1

What if I have the following data, test_df['review_id'] that contains the id of the dataframe. I need to pair each of them with data from other arrays. I am going to have a code like the following.

def classify_nb_report(X_train_vectorized, y_train, X_test_vectorized, y_test):
    clf = MultinomialNB()

    # TRAIN THE CLASSIFIER WITH AVAILABLE TRAINING DATA
    clf.fit(X_train_vectorized, y_train)

    y_pred_class = clf.predict(X_test_vectorized)

    return y_pred_class

for i in range(0, n_loop):
    train_df, test_df = train_test_split(df, test_size=0.3)
    ....
    nb_y = classify_nb_report(X_train_vectorized, y_train, X_test_vectorized, y_test)

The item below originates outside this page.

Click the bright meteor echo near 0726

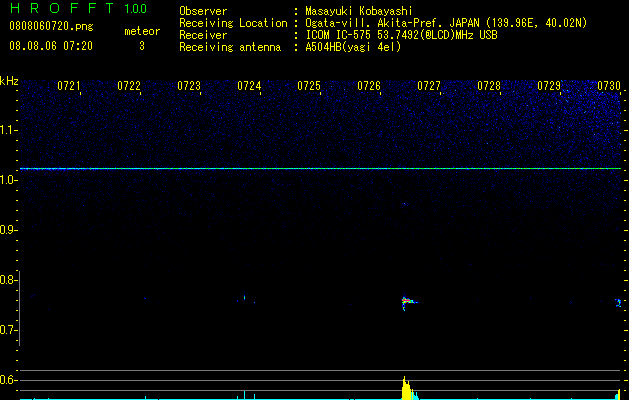click(x=407, y=302)
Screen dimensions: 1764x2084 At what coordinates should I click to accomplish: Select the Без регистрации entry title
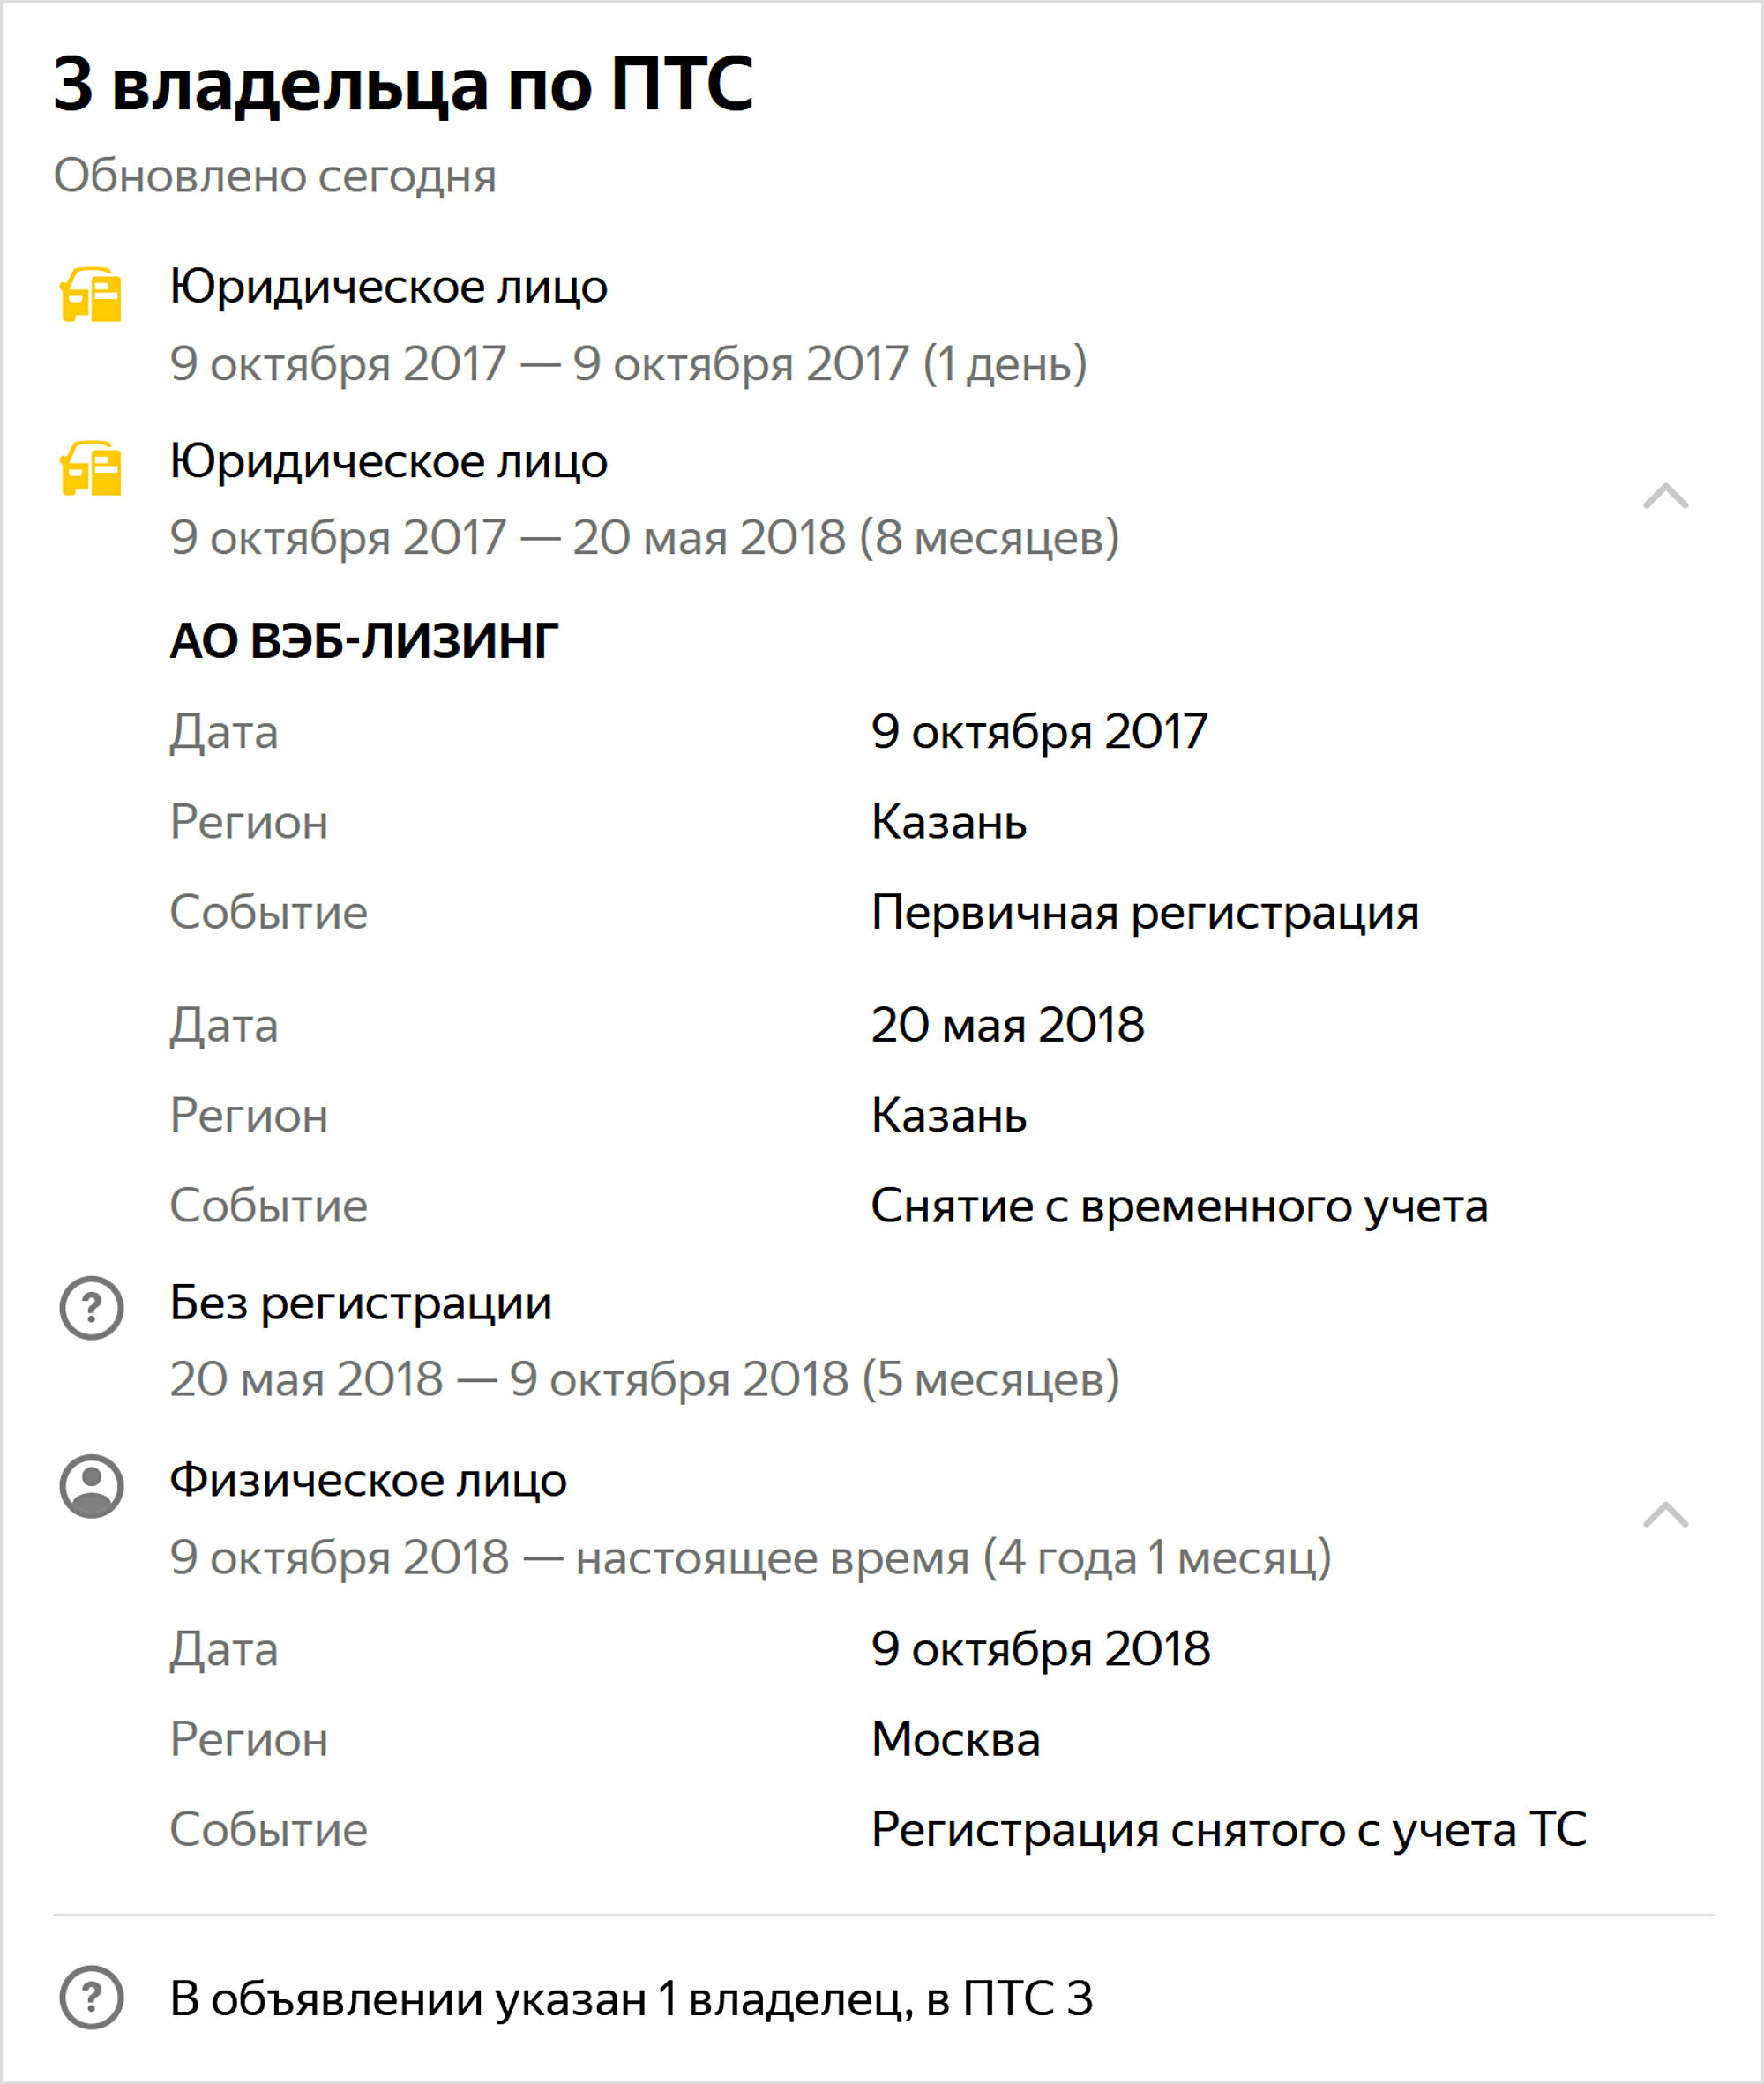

As you can see above, in each iteration I am going to get a new set of nb_y which is a numpy array. I am also going to have different sets of test_df and train_df (which are randomly chosen by the function above). I want to pair each value of nb_y from each iteration to id that matches test_df['review_id'].

With the following code, I can get the id of test_df side by side with the value from nb_y.

for f, b in zip(test_df['review_id'], nb_y):
    print(f, b)

Result:

17377 5.0
18505 5.0
24825 1.0
16032 5.0
23721 1.0
18008 5.0

Now, what I want is, from the result above, I append the values of nb_y from the next iterations to their corresponding ids.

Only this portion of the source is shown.